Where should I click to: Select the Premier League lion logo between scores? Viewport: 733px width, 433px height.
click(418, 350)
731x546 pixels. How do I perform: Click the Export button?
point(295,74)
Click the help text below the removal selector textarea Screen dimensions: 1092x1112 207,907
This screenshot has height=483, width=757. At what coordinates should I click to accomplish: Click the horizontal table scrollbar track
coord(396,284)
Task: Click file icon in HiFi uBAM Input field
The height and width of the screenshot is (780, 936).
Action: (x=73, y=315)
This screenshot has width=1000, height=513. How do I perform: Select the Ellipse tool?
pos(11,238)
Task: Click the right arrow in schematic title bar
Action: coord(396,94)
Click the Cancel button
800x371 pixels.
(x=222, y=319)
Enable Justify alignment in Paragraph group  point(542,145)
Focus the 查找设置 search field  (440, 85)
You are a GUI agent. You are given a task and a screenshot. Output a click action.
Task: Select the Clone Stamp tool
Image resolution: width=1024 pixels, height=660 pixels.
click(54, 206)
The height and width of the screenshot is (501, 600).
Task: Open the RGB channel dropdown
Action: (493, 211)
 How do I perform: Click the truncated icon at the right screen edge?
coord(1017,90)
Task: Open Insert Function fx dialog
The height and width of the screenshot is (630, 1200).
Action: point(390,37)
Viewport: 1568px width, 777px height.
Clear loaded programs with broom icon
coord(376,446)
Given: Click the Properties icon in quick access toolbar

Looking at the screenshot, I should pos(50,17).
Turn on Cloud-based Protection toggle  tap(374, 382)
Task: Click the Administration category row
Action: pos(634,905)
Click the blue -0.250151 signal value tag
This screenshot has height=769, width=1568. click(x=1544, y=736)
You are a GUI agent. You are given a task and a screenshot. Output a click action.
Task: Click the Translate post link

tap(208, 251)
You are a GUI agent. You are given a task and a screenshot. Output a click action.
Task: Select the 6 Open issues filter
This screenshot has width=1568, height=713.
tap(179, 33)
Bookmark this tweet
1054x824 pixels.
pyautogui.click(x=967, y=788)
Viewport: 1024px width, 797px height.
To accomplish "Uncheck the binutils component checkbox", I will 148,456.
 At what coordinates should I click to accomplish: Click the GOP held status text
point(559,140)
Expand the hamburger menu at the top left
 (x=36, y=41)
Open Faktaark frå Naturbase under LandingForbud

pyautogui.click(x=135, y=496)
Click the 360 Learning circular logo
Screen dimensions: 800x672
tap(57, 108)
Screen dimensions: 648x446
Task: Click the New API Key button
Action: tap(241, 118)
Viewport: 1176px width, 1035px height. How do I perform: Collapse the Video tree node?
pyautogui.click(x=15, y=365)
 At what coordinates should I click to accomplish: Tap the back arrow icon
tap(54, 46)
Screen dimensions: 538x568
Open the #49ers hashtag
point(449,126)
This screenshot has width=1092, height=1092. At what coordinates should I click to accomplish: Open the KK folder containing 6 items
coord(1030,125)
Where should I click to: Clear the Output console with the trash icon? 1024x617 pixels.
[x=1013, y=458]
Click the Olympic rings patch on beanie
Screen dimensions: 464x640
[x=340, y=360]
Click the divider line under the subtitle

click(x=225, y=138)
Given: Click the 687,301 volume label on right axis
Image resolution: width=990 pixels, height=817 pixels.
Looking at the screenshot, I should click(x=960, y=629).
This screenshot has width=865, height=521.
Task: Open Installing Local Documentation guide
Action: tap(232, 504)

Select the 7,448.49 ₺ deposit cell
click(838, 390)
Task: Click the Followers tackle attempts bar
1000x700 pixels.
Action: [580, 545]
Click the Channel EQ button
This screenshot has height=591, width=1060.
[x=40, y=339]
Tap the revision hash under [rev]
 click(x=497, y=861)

Work instructions.
Repeat the data. Leave nothing out and change nothing.

Output of the exercise.
Where should I click to: Select the Premier League lion logo between scores? Viewport: 733px width, 433px height.
click(418, 350)
731x546 pixels. How do I perform: Click the Export button?
point(295,74)
Click the help text below the removal selector textarea Screen dimensions: 1092x1112 207,907
This screenshot has height=483, width=757. At what coordinates should I click to accomplish: Click the horizontal table scrollbar track
coord(396,284)
Task: Click file icon in HiFi uBAM Input field
The height and width of the screenshot is (780, 936).
Action: (x=73, y=315)
This screenshot has width=1000, height=513. How do I perform: Select the Ellipse tool?
pos(11,238)
Task: Click the right arrow in schematic title bar
Action: coord(396,94)
Click the Cancel button
800x371 pixels.
(x=222, y=319)
Enable Justify alignment in Paragraph group  point(542,145)
Focus the 查找设置 search field  (440, 85)
You are a GUI agent. You are given a task and a screenshot. Output a click action.
Task: Select the Clone Stamp tool
Image resolution: width=1024 pixels, height=660 pixels.
click(54, 206)
The height and width of the screenshot is (501, 600).
Task: Open the RGB channel dropdown
Action: (493, 211)
 How do I perform: Click the truncated icon at the right screen edge?
coord(1017,90)
Task: Open Insert Function fx dialog
The height and width of the screenshot is (630, 1200).
Action: point(390,37)
Viewport: 1568px width, 777px height.
Clear loaded programs with broom icon
coord(376,446)
Given: Click the Properties icon in quick access toolbar

Looking at the screenshot, I should pos(50,17).
Turn on Cloud-based Protection toggle  tap(374, 382)
Task: Click the Administration category row
Action: pos(634,905)
Click the blue -0.250151 signal value tag
This screenshot has height=769, width=1568. click(x=1544, y=736)
You are a GUI agent. You are given a task and a screenshot. Output a click action.
Task: Click the Translate post link

tap(208, 251)
You are a GUI agent. You are given a task and a screenshot. Output a click action.
Task: Select the 6 Open issues filter
This screenshot has width=1568, height=713.
tap(179, 33)
Bookmark this tweet
1054x824 pixels.
pyautogui.click(x=967, y=788)
Viewport: 1024px width, 797px height.
To accomplish "Uncheck the binutils component checkbox", I will 148,456.
 At what coordinates should I click to accomplish: Click the GOP held status text
point(559,140)
Expand the hamburger menu at the top left
 (x=36, y=41)
Open Faktaark frå Naturbase under LandingForbud

pyautogui.click(x=135, y=496)
Click the 360 Learning circular logo
Screen dimensions: 800x672
tap(57, 108)
Screen dimensions: 648x446
Task: Click the New API Key button
Action: tap(241, 118)
Viewport: 1176px width, 1035px height. How do I perform: Collapse the Video tree node?
pyautogui.click(x=15, y=365)
 At what coordinates should I click to accomplish: Tap the back arrow icon
tap(54, 46)
Screen dimensions: 538x568
Open the #49ers hashtag
point(449,126)
This screenshot has width=1092, height=1092. At what coordinates should I click to accomplish: Open the KK folder containing 6 items
coord(1030,125)
Where should I click to: Clear the Output console with the trash icon? 1024x617 pixels.
[x=1013, y=458]
Click the Olympic rings patch on beanie
Screen dimensions: 464x640
[x=340, y=360]
Click the divider line under the subtitle

click(x=225, y=138)
Given: Click the 687,301 volume label on right axis
Image resolution: width=990 pixels, height=817 pixels.
Looking at the screenshot, I should click(x=960, y=629).
This screenshot has width=865, height=521.
Task: Open Installing Local Documentation guide
Action: tap(232, 504)

Select the 7,448.49 ₺ deposit cell
click(838, 390)
Task: Click the Followers tackle attempts bar
1000x700 pixels.
Action: [580, 545]
Click the Channel EQ button
This screenshot has height=591, width=1060.
[x=40, y=339]
Tap the revision hash under [rev]
 click(x=497, y=861)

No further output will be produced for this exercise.